Subito dopo la tragedia, sempre secondo l’accusa, in colleghi di lavoro hanno chiamato il titolare dell’azienda. Sarebbe stato proprio l’imprenditore veneto a caricare il corpo sull’auto del boscaiolo, aiutato da un’altra persona, e a trasportato a circa 600 metri di distanza dal cantiere, vicino ad una scarpata. Non solo: l’uomo avrebbe appoggiato sul corpo senza vita di Vitali Mardari alcuni legni per sviare le indagini. Poi si sarebbe rivolto a una guardia boschiva raccontando di aver trovato il corpo di un ragazzo. Da qui l’accusa di frode processuale e omicidio colposo aggravato dalla violazione della norme di sicurezza sul lavoro.
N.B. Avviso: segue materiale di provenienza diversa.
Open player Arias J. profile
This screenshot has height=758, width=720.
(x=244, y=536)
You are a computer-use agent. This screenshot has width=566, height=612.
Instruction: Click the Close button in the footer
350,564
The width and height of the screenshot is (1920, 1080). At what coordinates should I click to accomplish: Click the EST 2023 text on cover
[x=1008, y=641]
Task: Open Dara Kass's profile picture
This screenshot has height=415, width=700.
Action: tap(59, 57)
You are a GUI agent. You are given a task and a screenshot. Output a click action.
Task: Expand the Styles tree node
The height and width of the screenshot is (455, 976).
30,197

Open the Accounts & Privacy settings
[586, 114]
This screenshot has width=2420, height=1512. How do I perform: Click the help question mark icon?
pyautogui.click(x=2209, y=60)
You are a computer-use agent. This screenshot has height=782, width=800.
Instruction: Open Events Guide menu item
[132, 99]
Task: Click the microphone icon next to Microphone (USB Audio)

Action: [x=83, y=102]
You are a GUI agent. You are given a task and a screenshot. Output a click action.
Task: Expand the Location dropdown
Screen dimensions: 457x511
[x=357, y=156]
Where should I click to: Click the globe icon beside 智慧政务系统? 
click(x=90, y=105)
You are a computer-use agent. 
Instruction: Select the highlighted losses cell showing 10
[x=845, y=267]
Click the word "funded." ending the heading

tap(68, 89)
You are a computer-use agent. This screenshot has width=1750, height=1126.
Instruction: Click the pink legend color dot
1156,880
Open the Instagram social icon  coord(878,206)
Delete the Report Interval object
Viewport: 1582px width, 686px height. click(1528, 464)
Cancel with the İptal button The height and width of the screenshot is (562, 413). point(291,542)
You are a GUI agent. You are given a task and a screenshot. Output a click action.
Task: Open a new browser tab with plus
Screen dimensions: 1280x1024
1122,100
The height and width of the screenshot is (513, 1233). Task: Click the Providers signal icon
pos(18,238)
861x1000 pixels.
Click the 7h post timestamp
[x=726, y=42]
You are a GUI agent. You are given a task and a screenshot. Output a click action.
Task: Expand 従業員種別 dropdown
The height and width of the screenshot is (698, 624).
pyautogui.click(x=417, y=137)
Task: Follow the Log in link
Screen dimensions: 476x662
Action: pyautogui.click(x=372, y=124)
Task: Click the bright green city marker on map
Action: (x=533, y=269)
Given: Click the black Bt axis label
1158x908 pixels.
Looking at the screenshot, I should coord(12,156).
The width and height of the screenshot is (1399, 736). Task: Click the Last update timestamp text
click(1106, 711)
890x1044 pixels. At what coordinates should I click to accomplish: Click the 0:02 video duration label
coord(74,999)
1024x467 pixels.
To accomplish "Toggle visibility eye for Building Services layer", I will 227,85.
L’uomo è stato denunciato, al momento non sono stati adottati provvedimenti restrittivi e non ci sono accuse a carico del collega che avrebbe aiutato l’imprenditore. Ma la difesa, sostenuta dagli avvocati Simone Valenti e Olimpia Frapiccini di Recanati, racconta un’altra verità. Mardari non era dipendente dell’imprenditore veneto, non era stato impiegato neppure in nero e soprattutto, sostiene la difesa, non doveva trovarsi lì. L’impresa aveva infatti aveva dato in sub appalto i lavori di rimozione di parte del legname ad un’azienda agricola boschiva per la quale Mardari lavorava, ma non come dipendente, bensì come familiare. Non solo: Mardari avrebbe avuto il compito di rimuovere lo zoccolo degli alberi tagliati, quindi non si sarebbe dovuto trovare lì. L’imprenditore nega di aver spostato il corpo del giovane, che peraltro non conosceva, dice.
Ora sarà la Procura a far luce su quanto accaduto. Ma il caso sta già scatenando l’indignazione dei sindacati. «È un atto disumano» tuonano Cgil, Cisl e Uil.